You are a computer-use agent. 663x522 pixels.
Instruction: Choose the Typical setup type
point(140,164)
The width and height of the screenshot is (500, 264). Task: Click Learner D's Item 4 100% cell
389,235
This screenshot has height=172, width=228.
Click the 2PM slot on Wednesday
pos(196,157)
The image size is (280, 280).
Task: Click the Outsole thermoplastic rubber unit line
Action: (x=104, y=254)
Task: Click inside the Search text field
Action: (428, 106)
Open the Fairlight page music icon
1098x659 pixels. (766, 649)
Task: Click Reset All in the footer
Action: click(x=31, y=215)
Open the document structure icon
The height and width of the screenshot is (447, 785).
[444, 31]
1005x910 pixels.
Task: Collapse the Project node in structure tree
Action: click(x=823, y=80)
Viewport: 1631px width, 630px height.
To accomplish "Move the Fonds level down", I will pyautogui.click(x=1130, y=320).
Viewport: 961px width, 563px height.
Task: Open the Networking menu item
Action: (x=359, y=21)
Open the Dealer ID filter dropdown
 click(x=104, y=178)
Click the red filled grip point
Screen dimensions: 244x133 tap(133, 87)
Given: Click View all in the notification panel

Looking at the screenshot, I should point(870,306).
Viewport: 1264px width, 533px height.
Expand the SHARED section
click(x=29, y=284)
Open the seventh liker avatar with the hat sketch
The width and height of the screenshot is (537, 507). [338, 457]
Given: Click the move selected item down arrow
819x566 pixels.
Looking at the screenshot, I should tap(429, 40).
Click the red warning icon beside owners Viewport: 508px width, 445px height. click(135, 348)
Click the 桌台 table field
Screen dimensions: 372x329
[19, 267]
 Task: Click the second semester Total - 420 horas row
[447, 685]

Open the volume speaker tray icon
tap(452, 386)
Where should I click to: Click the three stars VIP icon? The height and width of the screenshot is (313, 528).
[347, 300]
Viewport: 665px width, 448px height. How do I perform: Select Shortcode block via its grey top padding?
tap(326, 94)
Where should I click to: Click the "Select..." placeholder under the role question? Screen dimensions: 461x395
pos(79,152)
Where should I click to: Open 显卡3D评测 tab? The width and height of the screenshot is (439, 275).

----

INSTRUCTIONS FOR THE TASK
An exact repeat of all the entries above is required.

RESULT FOR THIS EXERCISE
You are a computer-use agent. 663x522 pixels.
Instruction: Choose the Typical setup type
point(140,164)
The width and height of the screenshot is (500, 264). Task: Click Learner D's Item 4 100% cell
389,235
This screenshot has height=172, width=228.
Click the 2PM slot on Wednesday
pos(196,157)
The image size is (280, 280).
Task: Click the Outsole thermoplastic rubber unit line
Action: (x=104, y=254)
Task: Click inside the Search text field
Action: (428, 106)
Open the Fairlight page music icon
1098x659 pixels. (766, 649)
Task: Click Reset All in the footer
Action: click(x=31, y=215)
Open the document structure icon
The height and width of the screenshot is (447, 785).
[444, 31]
1005x910 pixels.
Task: Collapse the Project node in structure tree
Action: click(x=823, y=80)
Viewport: 1631px width, 630px height.
To accomplish "Move the Fonds level down", I will pyautogui.click(x=1130, y=320).
Viewport: 961px width, 563px height.
Task: Open the Networking menu item
Action: (x=359, y=21)
Open the Dealer ID filter dropdown
 click(x=104, y=178)
Click the red filled grip point
Screen dimensions: 244x133 tap(133, 87)
Given: Click View all in the notification panel

Looking at the screenshot, I should point(870,306).
Viewport: 1264px width, 533px height.
Expand the SHARED section
click(x=29, y=284)
Open the seventh liker avatar with the hat sketch
The width and height of the screenshot is (537, 507). [338, 457]
Given: Click the move selected item down arrow
819x566 pixels.
Looking at the screenshot, I should tap(429, 40).
Click the red warning icon beside owners Viewport: 508px width, 445px height. click(135, 348)
Click the 桌台 table field
Screen dimensions: 372x329
[19, 267]
 Task: Click the second semester Total - 420 horas row
[447, 685]

Open the volume speaker tray icon
tap(452, 386)
Where should I click to: Click the three stars VIP icon? The height and width of the screenshot is (313, 528).
[347, 300]
Viewport: 665px width, 448px height. How do I perform: Select Shortcode block via its grey top padding?
tap(326, 94)
Where should I click to: Click the "Select..." placeholder under the role question? Screen dimensions: 461x395
pos(79,152)
Where should I click to: Open 显卡3D评测 tab? The width and height of the screenshot is (439, 275).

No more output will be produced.